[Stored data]
|---|

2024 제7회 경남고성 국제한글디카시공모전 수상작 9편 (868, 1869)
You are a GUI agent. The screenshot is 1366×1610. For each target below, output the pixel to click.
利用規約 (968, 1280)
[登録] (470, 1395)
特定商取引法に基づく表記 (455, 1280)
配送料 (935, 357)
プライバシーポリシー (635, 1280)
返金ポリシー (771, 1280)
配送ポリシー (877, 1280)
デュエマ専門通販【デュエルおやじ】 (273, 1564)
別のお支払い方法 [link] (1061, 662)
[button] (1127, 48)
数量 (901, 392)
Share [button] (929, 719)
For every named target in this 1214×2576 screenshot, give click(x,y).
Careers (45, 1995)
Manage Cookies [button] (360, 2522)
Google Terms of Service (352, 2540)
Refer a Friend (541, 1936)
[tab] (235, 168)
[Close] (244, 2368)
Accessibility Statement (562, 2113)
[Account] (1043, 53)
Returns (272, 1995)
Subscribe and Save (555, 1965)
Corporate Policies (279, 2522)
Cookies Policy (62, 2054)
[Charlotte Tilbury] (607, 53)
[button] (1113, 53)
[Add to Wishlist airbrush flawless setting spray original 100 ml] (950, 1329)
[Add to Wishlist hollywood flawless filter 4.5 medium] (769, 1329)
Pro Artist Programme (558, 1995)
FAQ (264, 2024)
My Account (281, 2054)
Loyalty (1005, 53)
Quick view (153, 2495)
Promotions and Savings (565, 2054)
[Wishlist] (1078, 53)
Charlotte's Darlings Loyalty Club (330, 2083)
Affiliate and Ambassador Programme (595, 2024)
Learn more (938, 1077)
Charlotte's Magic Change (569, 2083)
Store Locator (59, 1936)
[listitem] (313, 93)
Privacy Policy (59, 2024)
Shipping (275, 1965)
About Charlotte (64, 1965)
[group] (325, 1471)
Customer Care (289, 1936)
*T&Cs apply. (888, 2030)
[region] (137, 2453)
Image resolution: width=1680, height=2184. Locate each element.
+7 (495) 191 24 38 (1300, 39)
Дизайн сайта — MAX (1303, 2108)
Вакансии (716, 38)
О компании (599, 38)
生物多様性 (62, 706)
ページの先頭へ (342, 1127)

|---|

### Task brief
Reproduce the data exactly. Keep every line intact.

### Answer section
2024 제7회 경남고성 국제한글디카시공모전 수상작 9편 (868, 1869)
You are a GUI agent. The screenshot is 1366×1610. For each target below, output the pixel to click.
利用規約 (968, 1280)
[登録] (470, 1395)
特定商取引法に基づく表記 (455, 1280)
配送料 (935, 357)
プライバシーポリシー (635, 1280)
返金ポリシー (771, 1280)
配送ポリシー (877, 1280)
デュエマ専門通販【デュエルおやじ】 (273, 1564)
別のお支払い方法 [link] (1061, 662)
[button] (1127, 48)
数量 (901, 392)
Share [button] (929, 719)
For every named target in this 1214×2576 screenshot, give click(x,y).
Careers (45, 1995)
Manage Cookies [button] (360, 2522)
Google Terms of Service (352, 2540)
Refer a Friend (541, 1936)
[tab] (235, 168)
[Close] (244, 2368)
Accessibility Statement (562, 2113)
[Account] (1043, 53)
Returns (272, 1995)
Subscribe and Save (555, 1965)
Corporate Policies (279, 2522)
Cookies Policy (62, 2054)
[Charlotte Tilbury] (607, 53)
[button] (1113, 53)
[Add to Wishlist airbrush flawless setting spray original 100 ml] (950, 1329)
[Add to Wishlist hollywood flawless filter 4.5 medium] (769, 1329)
Pro Artist Programme (558, 1995)
FAQ (264, 2024)
My Account (281, 2054)
Loyalty (1005, 53)
Quick view (153, 2495)
Promotions and Savings (565, 2054)
[Wishlist] (1078, 53)
Charlotte's Darlings Loyalty Club (330, 2083)
Affiliate and Ambassador Programme (595, 2024)
Learn more (938, 1077)
Charlotte's Magic Change (569, 2083)
Store Locator (59, 1936)
[listitem] (313, 93)
Privacy Policy (59, 2024)
Shipping (275, 1965)
About Charlotte (64, 1965)
[group] (325, 1471)
Customer Care (289, 1936)
*T&Cs apply. (888, 2030)
[region] (137, 2453)
Image resolution: width=1680, height=2184. Locate each element.
+7 (495) 191 24 38 (1300, 39)
Дизайн сайта — MAX (1303, 2108)
Вакансии (716, 38)
О компании (599, 38)
生物多様性 (62, 706)
ページの先頭へ (342, 1127)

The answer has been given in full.